In a memoir with the cringeworthy title What It Takes: Lessons in the Pursuit of Excellence, Stephen Schwarzman, the co-founder of Blackstone explains how his private equity giant came to control money from the nation’s largest public pension funds. In 1992, Blackstone hired a former top official from the Oregon state pension fund with a salary far in excess of what he had previously earned and used him to open doors nationwide. “When the pension managers saw him, they saw one of their own, from the smallest fund to the biggest of all,” Schwarzman writes.

Today, Schwarzman has a net worth around $33 billion. And it’s not because private equity, or what Wall Street used to call leveraged buyouts (LBO), is particularly good at buying and growing companies. It’s because private equity can extract lots of hidden fees from pension funds. Large private equity firms have market power over the funds they raise from and can set terms that make it very hard to figure out what they are being charged. Schwartzman’s net worth is the result.

Over the last five years, the public has noticed private equity. If you mentioned that word to a doctor a few years ago, some would say they had heard the term. Today, it’s likely that fire comes out of their ears; even the stodgy American Medical Association warns of the perils of private equity.
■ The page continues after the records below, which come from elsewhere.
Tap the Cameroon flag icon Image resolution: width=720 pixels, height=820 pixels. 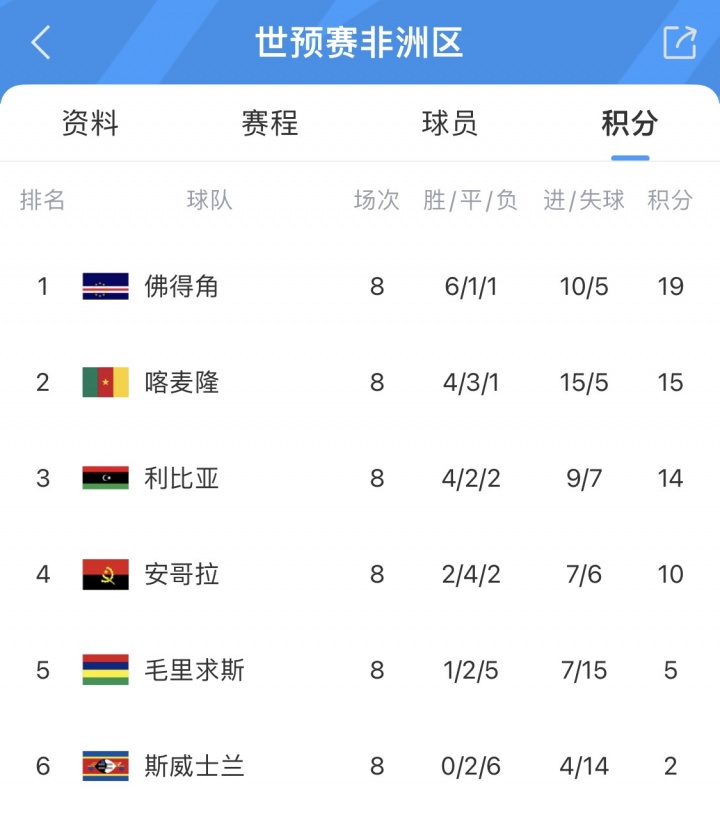click(x=105, y=383)
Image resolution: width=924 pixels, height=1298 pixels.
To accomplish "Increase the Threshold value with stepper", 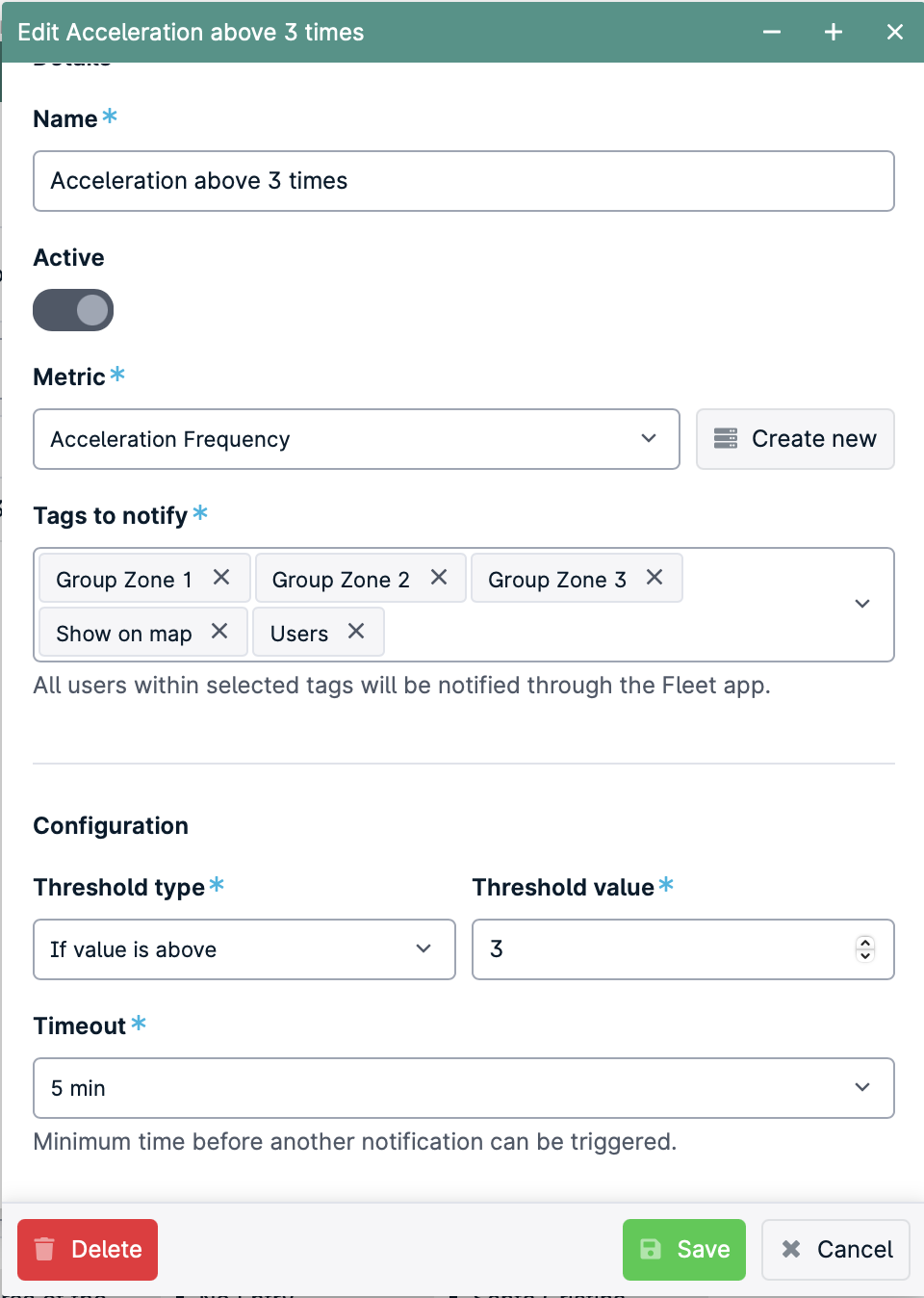I will coord(865,943).

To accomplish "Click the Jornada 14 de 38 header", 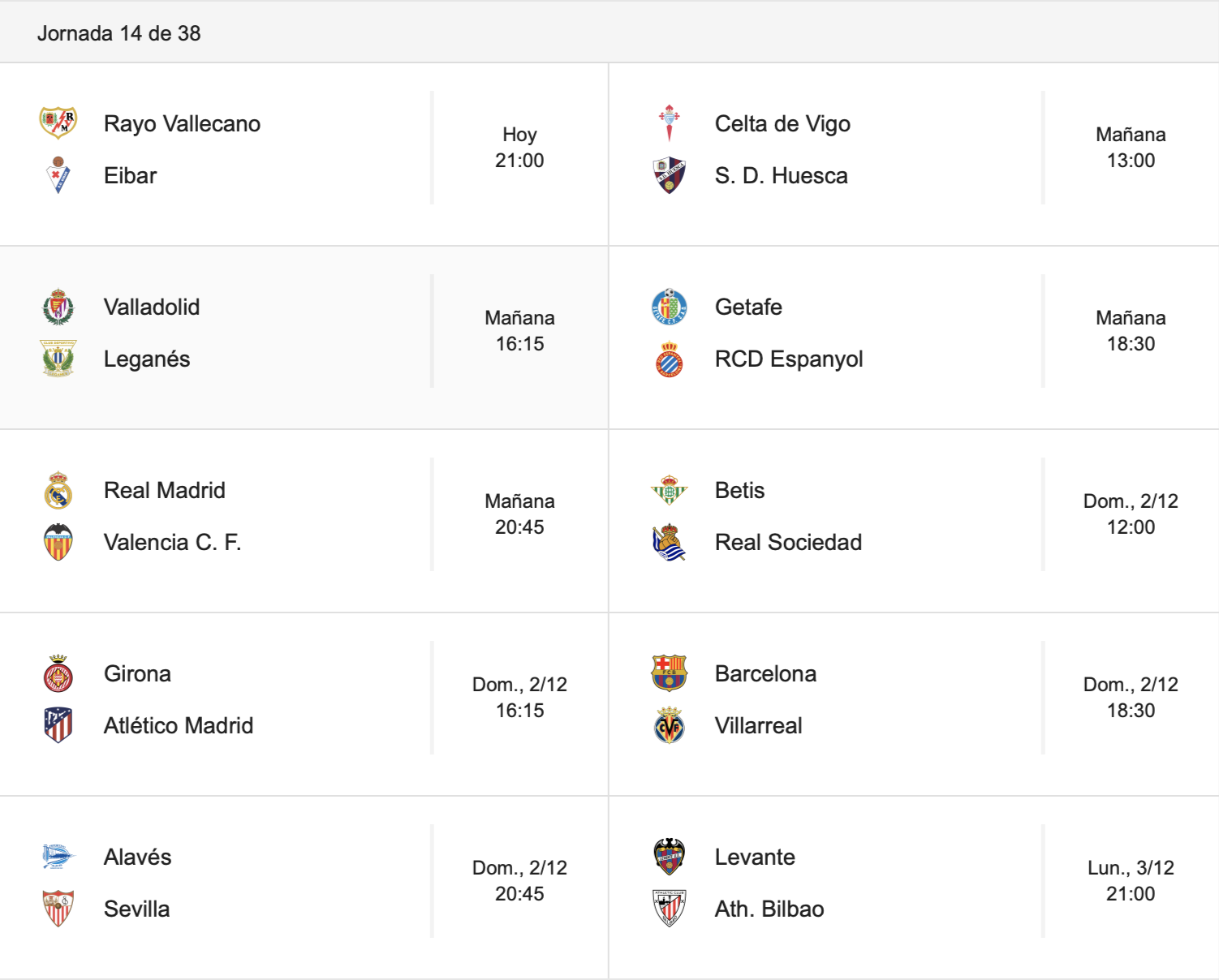I will (x=119, y=33).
People are angry that rents are skyrocketing, as private investors from large investment shops buy up housing en masse. More broadly, the public is noticing that while their pensions seem to be empty, the people who manage them – like Schwarzman – throw multimillion-dollar parties with acrobats, camels and pretend Mongolian soldiers.

(Indeed, the wealth of private equity barons, when contrasted with the poverty of their clients, brings to mind an old finance joke about a visitor to Wall Street admiring the various yachts owned by bankers, and then naively asking ‘Where are the customers’ yachts?’ The joke is that the bankers make the money, not the customers.)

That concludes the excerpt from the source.